Il problema è che i "nuovi" elementi usciti fuori sono basati su illazioni, su ragionamenti basati su un papello inesistente, sulle testimonianze di un Brusca che con il tempo ha fatto dichiarazioni oscillanti. Basti pensare che Brusca, inizialmente, riferì di aver sentito parlare di una trattativa con Bossi, il fondatore della Lega. Poi cambia versione in corso d'opera. Addirittura sposta la data dell'inizio trattativa a cavallo tra le due stragi. Le prove dell'avvenuta trattativa, di fatto, non ci sono. Rimangono solo chiacchiere. Talmente inconsistenti che ogni tanto esce fuori qualche pentito di basso rango che dice di conoscere verità inconfessabili. Casualmente volte a corroborare la tesi vigente.

La giuria popolare sarà decisiva per la sentenza. I giudici popolari avranno una grande, enorme responsabilità nel decidere sulla sorte degli imputati del processo trattativa Stato-mafia. Saranno coscienziosi, curiosi di approfondire seriamente senza farsi fuorviare dai mass media, i giornali, i gruppi Facebook, le immaginette virali, senza farsi ammaliare da taluni magistrati onnipresenti in Tv e nei convegni? Chissà se durante il processo hanno compreso quanto sia differente la realtà dei fatti rispetto ai palcoscenici mediatici. Chissà se valuteranno bene le presunte prove. Chissà se hanno ben compreso che forse potranno ristabilire la verità distorta da questa tesi giudiziaria. Chissà se si sono resi conto che non contano le parole di qualsiasi giornalista, opinionista, santoni, improbabili pentiti, ma solo la verità documentata. Sarebbe interessante, ma ovviamente non fattibile, conoscere la storia individuale di ognuno dei giudici popolari. Capire se hanno quella coscienza critica, dovuta anche dalle avversità della vita, che permetterà loro di saper decidere ben sapendo che è in gioco la preziosa vita di una persona. La decisione finale è riservata a loro. Nel caso di parità, prevale la sentenza più favorevole agli imputati.
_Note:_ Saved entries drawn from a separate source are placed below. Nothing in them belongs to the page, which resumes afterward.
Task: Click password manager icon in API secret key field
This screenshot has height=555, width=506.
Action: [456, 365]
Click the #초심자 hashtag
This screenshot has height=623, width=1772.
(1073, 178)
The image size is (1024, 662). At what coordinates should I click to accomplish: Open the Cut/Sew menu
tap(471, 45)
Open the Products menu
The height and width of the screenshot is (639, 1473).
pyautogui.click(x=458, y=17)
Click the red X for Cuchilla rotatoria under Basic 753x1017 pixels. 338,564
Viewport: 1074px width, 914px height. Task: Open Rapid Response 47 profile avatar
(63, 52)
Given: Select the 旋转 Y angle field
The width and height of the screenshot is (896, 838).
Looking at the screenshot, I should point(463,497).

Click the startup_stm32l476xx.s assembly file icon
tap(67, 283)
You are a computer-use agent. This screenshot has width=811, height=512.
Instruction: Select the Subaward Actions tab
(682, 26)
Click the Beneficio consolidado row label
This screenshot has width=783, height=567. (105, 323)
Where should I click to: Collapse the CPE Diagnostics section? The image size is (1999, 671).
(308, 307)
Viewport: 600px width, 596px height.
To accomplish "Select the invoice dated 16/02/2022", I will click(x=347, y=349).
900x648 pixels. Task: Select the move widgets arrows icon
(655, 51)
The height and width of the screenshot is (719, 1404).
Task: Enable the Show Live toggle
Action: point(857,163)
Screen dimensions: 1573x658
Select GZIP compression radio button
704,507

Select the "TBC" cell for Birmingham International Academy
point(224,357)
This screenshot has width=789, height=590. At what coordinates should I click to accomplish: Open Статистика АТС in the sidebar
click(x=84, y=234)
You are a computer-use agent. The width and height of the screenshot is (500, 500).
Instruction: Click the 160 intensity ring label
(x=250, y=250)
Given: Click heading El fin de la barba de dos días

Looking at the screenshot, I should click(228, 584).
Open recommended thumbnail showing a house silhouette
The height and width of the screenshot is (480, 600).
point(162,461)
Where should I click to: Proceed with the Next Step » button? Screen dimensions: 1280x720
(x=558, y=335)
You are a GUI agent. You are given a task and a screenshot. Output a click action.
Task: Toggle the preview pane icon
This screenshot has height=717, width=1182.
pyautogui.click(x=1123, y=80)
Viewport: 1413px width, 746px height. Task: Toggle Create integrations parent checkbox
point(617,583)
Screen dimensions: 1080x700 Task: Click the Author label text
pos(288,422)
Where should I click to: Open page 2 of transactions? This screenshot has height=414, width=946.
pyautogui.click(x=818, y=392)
C'è un dato di fatto. Abbiamo diverse sentenze che non collimano con la tesi della trattativa. C'è la sentenza Mannino: in entrambi i gradi di giudizio, le giudici non si sono limitate ad assolvere l'ex democristiano, ma hanno decostruito la tesi giudiziaria in maniera capillare. C'è poi la sentenza del Borsellino Quater di secondo grado che non entra nel merito della trattativa (non è di sua competenza), ma la esclude categoricamente come movente dell'accelerazione della strage di Via D'Amelio: per la Corte nissena, la causa dell'accelerazione era quella "preventiva", ovvero togliere Borsellino di mezzo perché aveva dimostrato seria intenzione di indagare a fondo (ancora non aveva la delega) su mafia appalti, una indagine scaturita dal dossier redatto dai Ros stessi sotto la supervisione di Falcone.

D'altronde, ma questa è un'aggiunta non contemplata nella sentenza, Borsellino stesso - cinque giorni prima di morire - partecipò all'ultima riunione della procura di Palermo facendo sue le lamentele di Mori e De Donno relative a quel procedimento. Aggiungiamo, inoltre, le sentenze di Capaci, uno e due, dove escludono la trattativa per le stragi (comprese quelle continentali), ma contemplano appunto il discorso dell'esito del maxiprocesso, la dura reazione dello Stato e la questione relativa ai grandi appalti. Sull'ipotesi trattativa rimangono in piedi due sentenze di primo grado: quella di Palermo e quella recente su Matteo Messina Denaro. E quindi? In sostanza abbiamo decine di sentenze che arrivano a conclusioni diverse. Il tutto e il contrario di tutto. Allora è lecito chiedersi: se lunedì la Corte di Palermo dovesse condannare gli ex Ros Mori e De Donno, Dell'Utri compreso, come si potrà dire che giustizia è stata fatta quando chiaramente i dubbi permangono? Si può finire in prigione, quando, sulla medesima vicenda, i giudici di varie Corti arrivano a conclusioni diverse? In un Paese democratico e civile, nel dubbio, si assolve.